WellCare and other managed health care corporations that process Medicare and Medicaid claims are allocated a certain amount every year through the state's Agency for Health Care Administration. The companies are allowed to keep 20 percent of that amount for administrative costs and profit.
The remaining 80 percent pays providers for the health care services. The unused money must be returned to the Agency for Health Care Administration.
Prosecutors said that the WellCare executives created fake expenses to make the books look as though the company was spending all or nearly all of the 80 percent, when expenditures actually were far less.
The result, prosecutors said, was explosive profits, which caused the stock of the publicly traded company to soar.
Defense attorneys disputed the allegations, saying no crimes were committed and all the business practices of WellCare under the executive staff were legitimate and within the law.

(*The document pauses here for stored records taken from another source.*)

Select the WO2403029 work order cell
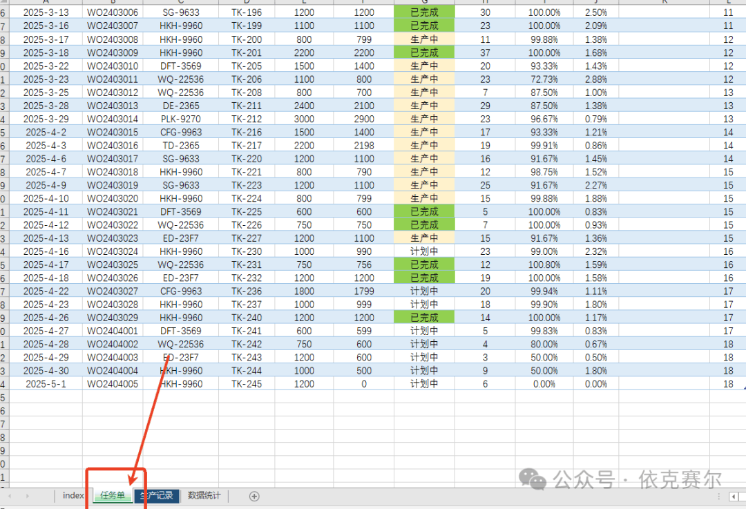[x=113, y=318]
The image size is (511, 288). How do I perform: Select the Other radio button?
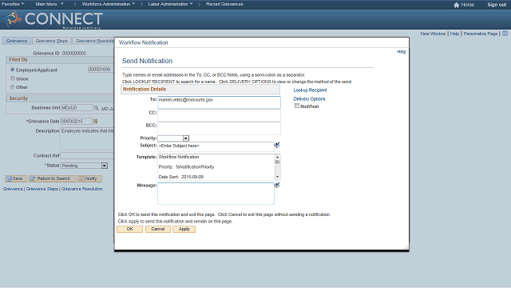[x=13, y=87]
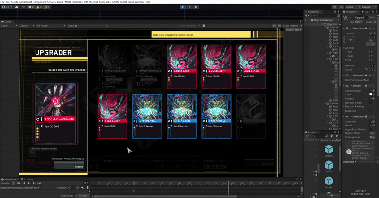Toggle the Raycast Target checkbox

click(x=370, y=102)
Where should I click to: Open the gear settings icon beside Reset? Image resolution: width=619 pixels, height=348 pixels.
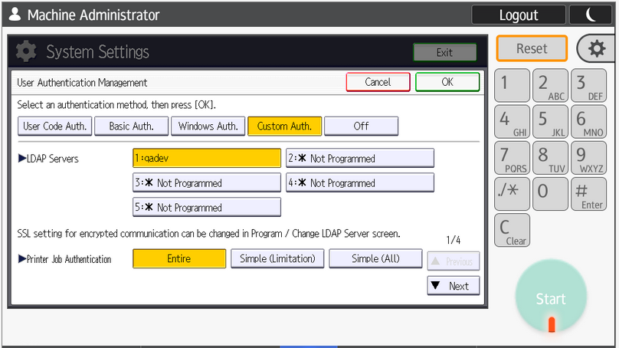pyautogui.click(x=596, y=48)
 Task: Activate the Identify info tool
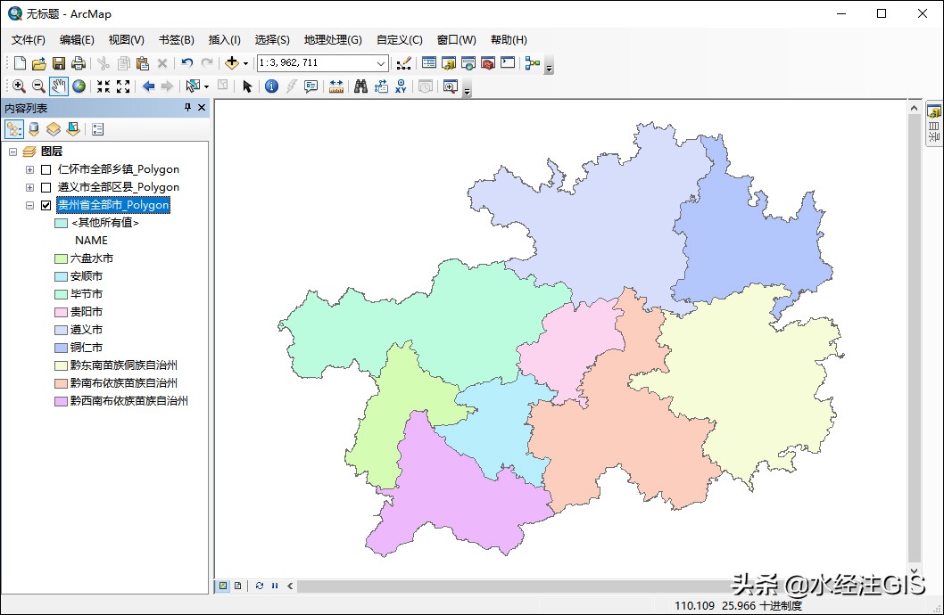(x=271, y=86)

Farha, who holds a Harvard MBA and started at WellCare in 2002, went by the books in incorporating Harmony Behavioral, defense attorneys said, and he even hired a bevy of outside consultants to make sure everything was legitimate.
The charges stem from a disagreement between the Agency for Health Care Administration and WellCare over how claims were processed, defense attorneys argued.
All the defendants were allowed to remain free, pending a sentencing hearing that has not yet been set.